Canuck centre David Kampf did the hokey-pokey and turned himself around in the defensive zone, leaving room in the slot for Knights centre Jack Eichel to collect the puck and pick his spot far-post on goalie Kevin Lankinen to make it 1-0 at 5:09 of the middle frame.
Defending on the next goal was worse, as Canuck rookies Tom Willander and Jonathan Lekkerimaki allowed Cole Reinhardt to skate away from them and in alone on Lankinen before the Knight scored easily on a deke at 6:24.
But Pettersson snatched one back at 7:11, overlapping down the left and shooting between Vegas goalie Akira Schmid’s pads after nice passes by Ohgren and Blueger.
Instead of using it to re-ignite and re-engage, Vancouver surrendered another easy goal on the next shift when Eichel picked the puck from defenceman Pierre-Olivier Joseph behind the net, catching the Canucks defensively unprepared. Alone in the slot, Ivan Barbashev made it 3-1 Vegas at 7:39.
These kinds of compounding mistakes and goals have crushed the Canucks repeatedly over the season, and especially the last six weeks, making it impossible to win some nights no matter how well they play outside of the downspells.
“I mean, we play so good and then (make) some simple mistakes,” winger Linus Karlsson said. “Like, we got two shifts in a row our line got scored on. That can’t happen. That's stuff we need to clean up. That's why we lose. We're playing really good hockey, and then easy mistakes happen.
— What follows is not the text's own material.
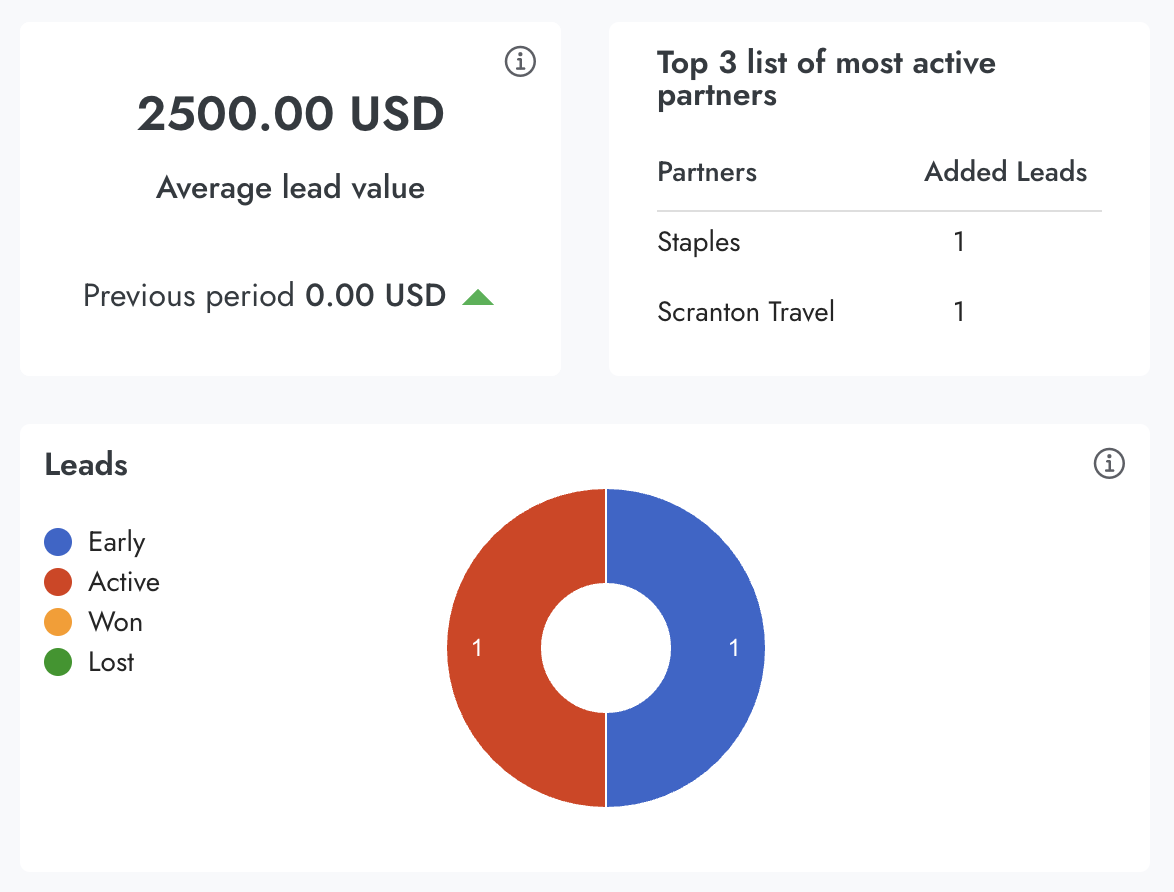
Task: Click the green upward trend arrow
Action: [x=478, y=296]
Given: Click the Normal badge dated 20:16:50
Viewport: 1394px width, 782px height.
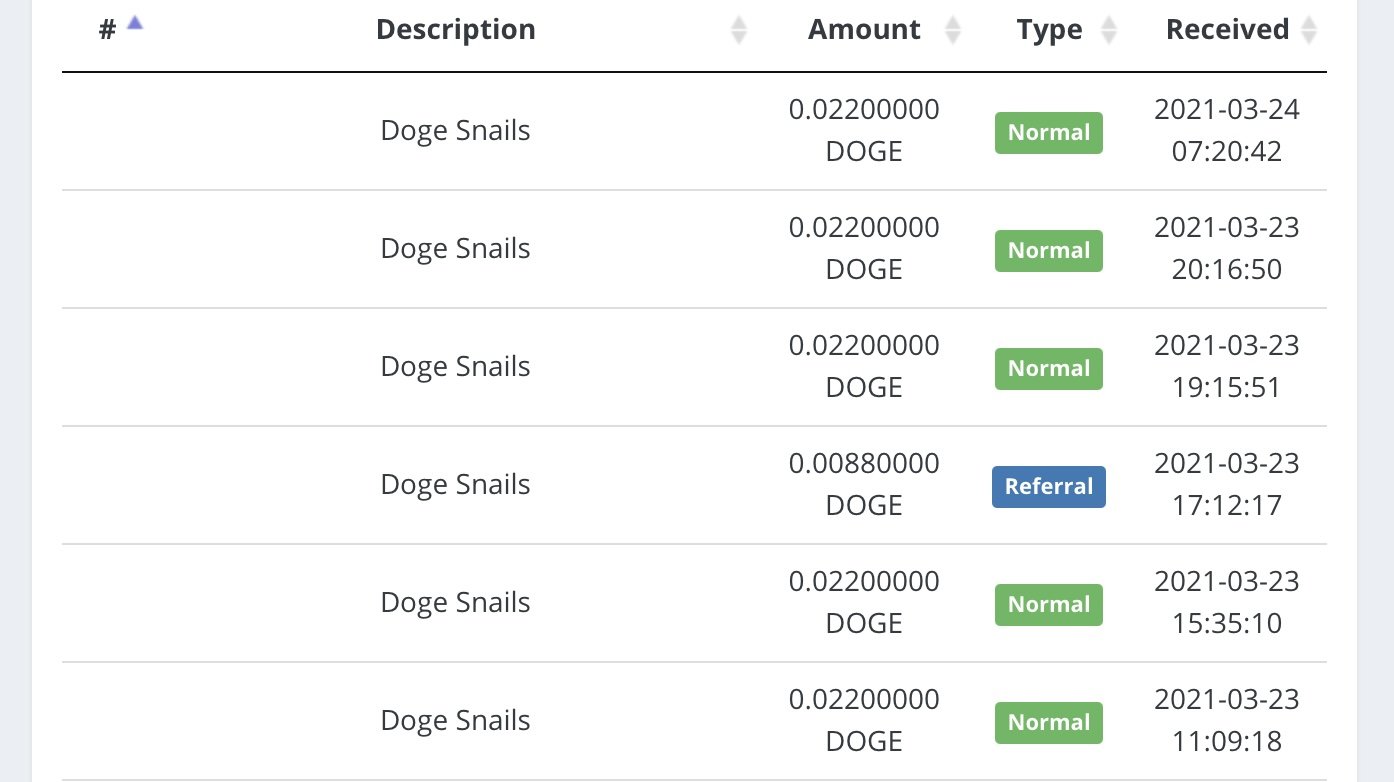Looking at the screenshot, I should pos(1049,250).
And then, yeah, the game is over.”
It wasn’t quite over Wednesday.
Blueger, Ohgren and Garland were the best line on either team. Through two periods, shots were 10-0 for Vancouver when they were on the ice, 16-9 for Vegas when they weren’t.
An outstanding shift by the trio brought the Canucks back within a goal with just 8.5 seconds left in the middle period: Ohgren and Blueger on the forecheck, Garland with a pass and Joseph with a screened wrister past Schmid from the point.
But again, instead of launching the Canucks into the third period, the goal seemed to sedate them.
After Tyler Myers lost the puck in the corner and Mitch Marner skated the puck to the Vancouver slot with nobody checking anyone, untouched Knight Pavel Dorofeyev eventually swept it into an open net at 2:33.
And 58 seconds later it was 5-2, after Pettersson was beaten wide by Keegan Kolesar, and Garland failed to block a centring pass to Alexander Holtz. The Knights outshot the Canucks 15-4 in the final period.
“We have played every second day for a while now, sometimes back-to-back,” Karlsson said. “So I mean, I think you have to reset for sure (during the break), take some days off and reset your mind. But we need to come back with new energy and just get going again. I mean, we are where we are, and we have to find a way to get out of it. Hopefully this break is going to be good for us.”
“I mean, I know what I'm going to do,” Willander said. “Probably take a few days off, but I'm getting back to work. I think we have a lot of young guys on the team, and I think there's a lot of potential. I think our guys should all be doing the same thing.”
• Coach Adam Foote said after the game he expects most injured Canucks will be available to practise when the non-Olympians reconvene in Vancouver on Feb. 17. Filip Chytil (migraine complications) did not play Wednesday, but felt better than he did after leaving Monday’s game. Foote said Brock Boeser (concussion) has started skating. Marco Rossi (lower body), Zeev Buium (facial fracture) and Nils Hoglander (undisclosed) are the other Canucks who could return after the Olympic break. Blueger (Latvia), Lankinen (Finland), centre Elias Pettersson (Sweden), Kampf and Filip Hronek (Czechia) are the Canucks headed to Italy.